With James Curtis Williams and Raymond Jackson, Dallas County has now cleared 32 convicts in the past decade.

CBS News correspondent Mark Strassman reports this is such a common occurrence, the wrongly convicted in Texas have joined forces to help one another.

At one parade in Lancaster, Texas, six convicted felons were hailed as heroes. All had spent years behind bars for crimes they did not commit.

"We're just blessed to have this opportunity here riding around and enjoying our freedom again," said Christopher Scott.

Scott was arrested in 1997 for murdering a man in his neighborhood. A witness identified him as the gunman, but Scott insisted he was innocent. He said he knew he was in trouble "when they found me guilty."

He was sentenced to 40 years in prison.

"I thought everyone who went to prison was guilty, and when you see the tables turned on you and you be put in a position like that and you're in prison for something you didn't do, it changes your whole way of thinking," Scott said.

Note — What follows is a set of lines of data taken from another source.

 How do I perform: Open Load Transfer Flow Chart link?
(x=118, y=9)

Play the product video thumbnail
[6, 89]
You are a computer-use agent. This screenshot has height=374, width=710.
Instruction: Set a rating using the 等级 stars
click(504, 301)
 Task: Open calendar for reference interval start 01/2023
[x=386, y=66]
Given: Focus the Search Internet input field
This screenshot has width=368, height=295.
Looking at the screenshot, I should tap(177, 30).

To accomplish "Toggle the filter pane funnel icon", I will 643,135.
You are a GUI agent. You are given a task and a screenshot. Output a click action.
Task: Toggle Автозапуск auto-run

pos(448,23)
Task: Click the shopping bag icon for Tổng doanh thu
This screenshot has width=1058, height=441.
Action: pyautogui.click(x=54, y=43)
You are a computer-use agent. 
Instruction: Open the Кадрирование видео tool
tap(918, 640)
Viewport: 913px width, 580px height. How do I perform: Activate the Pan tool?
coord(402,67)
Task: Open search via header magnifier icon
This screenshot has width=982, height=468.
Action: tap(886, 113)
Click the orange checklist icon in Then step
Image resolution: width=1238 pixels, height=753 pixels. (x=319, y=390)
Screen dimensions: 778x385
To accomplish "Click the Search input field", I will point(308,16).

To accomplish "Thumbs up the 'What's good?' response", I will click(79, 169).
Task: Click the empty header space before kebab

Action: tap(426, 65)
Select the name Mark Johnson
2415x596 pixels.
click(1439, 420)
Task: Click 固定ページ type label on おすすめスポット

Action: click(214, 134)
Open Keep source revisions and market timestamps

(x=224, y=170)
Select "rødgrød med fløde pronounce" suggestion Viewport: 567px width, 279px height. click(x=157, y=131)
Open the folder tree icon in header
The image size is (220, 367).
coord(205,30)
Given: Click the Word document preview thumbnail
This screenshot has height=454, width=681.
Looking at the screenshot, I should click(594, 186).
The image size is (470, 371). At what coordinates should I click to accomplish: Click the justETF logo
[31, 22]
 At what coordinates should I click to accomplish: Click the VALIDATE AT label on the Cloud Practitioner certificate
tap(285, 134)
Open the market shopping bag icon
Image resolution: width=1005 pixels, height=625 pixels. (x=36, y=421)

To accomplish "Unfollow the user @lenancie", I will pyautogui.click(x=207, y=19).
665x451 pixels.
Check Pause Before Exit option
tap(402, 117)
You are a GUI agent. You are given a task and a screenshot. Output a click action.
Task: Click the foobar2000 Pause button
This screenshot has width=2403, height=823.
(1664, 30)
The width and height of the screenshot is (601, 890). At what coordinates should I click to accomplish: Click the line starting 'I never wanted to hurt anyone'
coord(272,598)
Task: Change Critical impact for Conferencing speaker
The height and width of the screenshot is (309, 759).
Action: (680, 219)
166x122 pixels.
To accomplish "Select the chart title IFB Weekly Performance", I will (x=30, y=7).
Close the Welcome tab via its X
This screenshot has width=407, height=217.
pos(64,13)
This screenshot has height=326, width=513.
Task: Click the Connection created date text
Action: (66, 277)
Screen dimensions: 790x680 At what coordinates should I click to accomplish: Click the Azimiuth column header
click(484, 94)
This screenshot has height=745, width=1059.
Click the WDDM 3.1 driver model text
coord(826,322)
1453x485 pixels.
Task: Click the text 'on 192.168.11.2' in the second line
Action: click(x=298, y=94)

Thirteen years passed before the real killer confessed. Scott was cleared and released in 2009.

Once out, he got help from other men wrongfully imprisoned in Dallas County. They call themselves the Texas Exoneree Project.

"We have a lot of people say: 'Man we know how you feel.' Man, you don't know how I feel. The only person that know how I feel is the guy that has been in position like me. He know how that feel,'" Scott said.

It's a growing fraternity. In the last ten years, more than 30 men in Dallas County have been freed or cleared of wrongful convictions for murder and rape - more than any other place in the country.

The Exonerees help newly released men rebuild their lives by finding them a place to live or helping them get a drivers license.

They have also become a voice for other Texans they say are still wrongfully imprisoned.

"You wish you can help get everybody get out of prison that don't supposed to be there, but you know you are not going to be able to do it," Scott said.

The Dallas District Attorney's office says it's reviewing 200 cases of inmates who could be innocent.

"You obligated to try, to at least help somebody that's in your position, that they say they are crying out for help. Because many days I cried out for help and wasn't nobody out there for me," Scott said.

Texas paid Scott more than $1 million to compensate him for false imprisonment. He used some of that money to open a men's clothing store.

"Sometime when I get up I still pinch myself to see if it's really true or not," Scott said. "No kidding."

Scott once dreamed of freedom, but now he wants justice.